When you new a manager, it can hold what you want and allows different processes to access it.

import multiprocessing
def worker(dictionary, key, item):
  dictionary[key] = item
  print("key = %d value = %d"%(key, item))
  
if __name__ == "__main__":
  mgr = multiprocessing.Manager()
  dictionary = mgr.dict()
  jobs = [multiprocessing.Process(target=worker, args=(dictionary, i, i*2)) for i in range(7)]
  for j in jobs:
    j.start()
  for j in jobs:
    j.join()
  print("Results", dictionary)

10. How to use ProcessPool

apply(): block until getting result
apply_async(): the return value is an object, and it’s a asynchronous operation, which means, the main process will continue until all child processes start processing.
map(): it can receive iteratable data and process functions in parallel.
map_async(): omit

import multiprocessing
def function_square(data):
  result = data**2
  return result

if __name__ == '__main__':
  inputs = list(range(100))
  pool = multiprocessing.Pool(processes=4)
  pool_outputs = pool.map(function_square, inputs)
  pool.close()
  pool.join()

由于MPI4Py在mac上好像装不上，而且我可能用不到，就又跳了。。。第三章结束～

Chapter 4 Asynchronous Programming

1. Use `concurrent.futures` Module

This module consists of:

Concurrent.futures.Executor, which is a virtual base class, and provides the method to execute asynchronize.
submit(function, argument)
map(function, augment)
shutdown(Wait=True)

import concurrent.futures
import time

num_list = [1, 2, 3, 4, 5, 6]
def evaluate_item(x):
  res = count(x)
  return result_item

def count(num):
  for i in range(0, 1000000):
    i += 1
  return i * number

if __name__ == "__main__":
  start_time = time.time()
  for item in num_list:
    print(evaluate_item(item))
    
  with concurrent.futures.ThreadPoolExecutor(max_workers=5) as executor:
    futures = [executor.submit(evaluate_item, item) for item in num_list]
    for future in concurrent.futures.as_complete(futures):
      print(future.result())
      
  with concurrent.futures.ProcessPoolExecutor(max_workers=5) as executor:
    futures = [executor.submit(evaluate_item, item) for item in num_list]
    for future in concurrent.futures.as_complete(futures):
      print(future.result())

The above code implements how to utilize ThreadPoolExecutor and ProcessPoolExecutor.

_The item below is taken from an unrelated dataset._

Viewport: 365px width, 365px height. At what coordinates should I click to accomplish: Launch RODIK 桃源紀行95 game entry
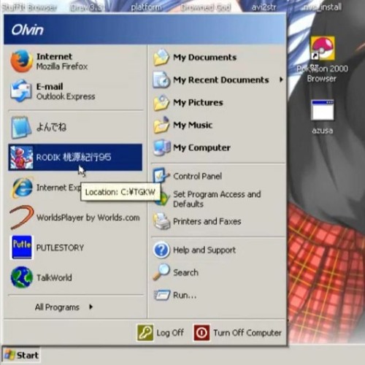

2. Use `Asyncio` to manage events loop

Asyncio consists of

Events Loop, so each process owns their own event loop
Coroutine(协程) is the general concepts of child process. It can be paused during processing, so that it can wait until something finished
Futures, represents for unfinished computation
Tasks, the child class of Asyncio

The first question is what is event loop?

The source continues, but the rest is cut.